How Bats Hibernate

By Shannon Currie

Hibernation is a concept often misunderstood and poorly described for the general public. It is a special physiologic process that is present in a specific group of mammals and few birds. Unlike the common misconception that hibernation is simply the change in activity of an individual between seasons, hibernation or torpor can occur year round in specialised creatures such as bats, and is not a continuous process.
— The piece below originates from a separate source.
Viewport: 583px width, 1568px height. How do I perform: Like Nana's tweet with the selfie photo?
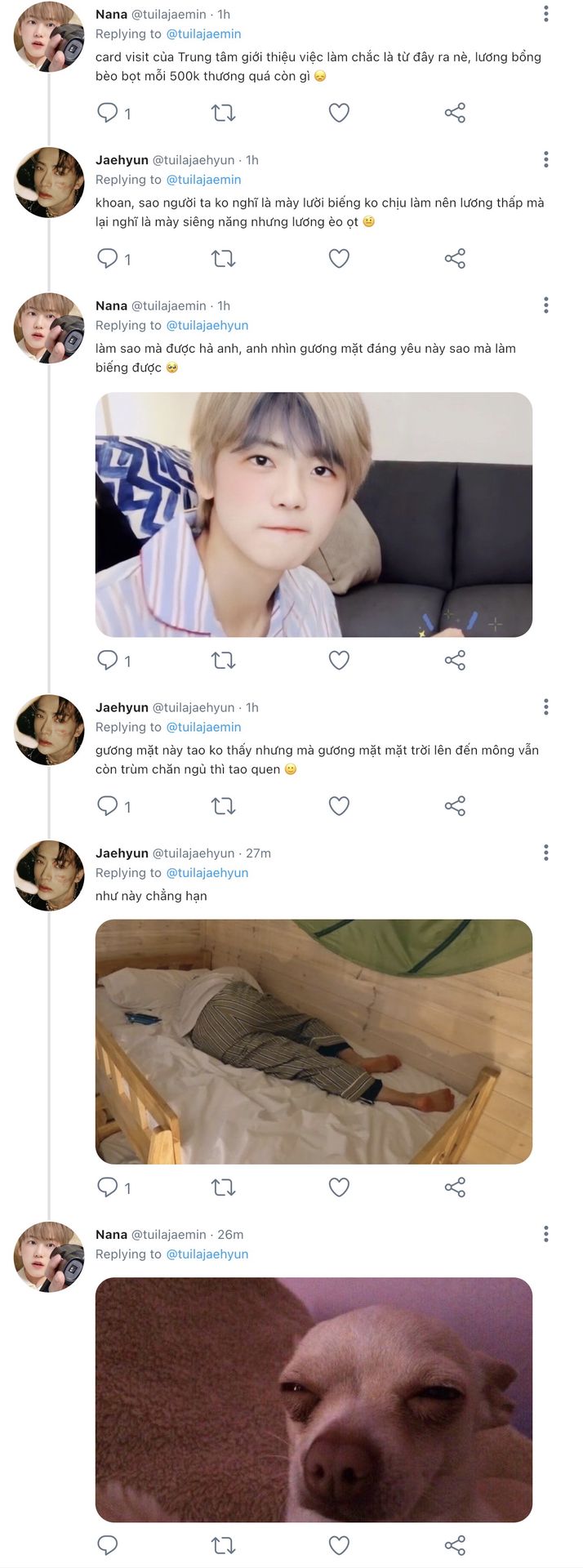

Animals that are small in size must balance the expenditure of energy, through movement, thermoregulation and other physiological processes, with their small energy gains. In particular, bats face the problem of a very energy expensive form of locomotion- flight. When temperatures are low and food is scarce, bats combat this energy loss by slowing down their bodily functions. By adjusting their thermoregulatory set point, the thermostat in their brains, bats can effectively stop producing body heat and in turn slow their metabolism, heart rate and breathing rate to extremely low levels. For example, at rest the heart rate of a bat sits at about 300-400 beats per minute (bpm) depending on the species. When in torpor a bat’s heart rate can drop as low at 10bpm, depending on the species and the external temperature.

In most microchiropteran species this occurs on a daily basis during spring, summer, and autumn for a few hours, depending on the weather conditions. When temperatures get too cold most microchiropteran species will head to sheltered areas such as caves or inside buildings and hibernate. Bouts of torpor during hibernation usually last from a few days up to a couple of weeks and are interjected by periods of arousal. Scientists are not sure of exactly why bats arouse from these torpor bouts. It could be to urinate or to remove toxins from the muscles by moving around, in some cases individuals even copulate.

The amazing thing about hibernators that sets them apart from other animals is that they are capable of rewarming their bodies from very low temperatures all by using internally created heat. Ectotherms, such as reptiles, have body temperatures that can reach low levels but they are incapable of rewarming themselves without external heat sources. Also, the hearts of hibernators can function at temperatures below that of any other mammal. Bats are a particularly good example of this. Non-hibernating mammals will die if the temperature of their hearts drops below 10°C, where as hibernators heart can function below this temperature, and bats hearts continue to work at temperatures approaching 0°C!

The history of research into hibernation has been primarily focussed on rodents because they are easier to catch and keep in captivity than some other mammal species. However their use of torpor is solely seasonal and they do not have the added energy pressures of costly locomotion. Bats exist at an extreme end of the spectrum. They are much smaller than many rodents and flight prohibits them from storing large quantities of body fat. They also undergo torpor daily and need to have perfected the process to survive. More recently scientists have investigated the patterns of torpor in a few bat species but there is still much information to be gathered.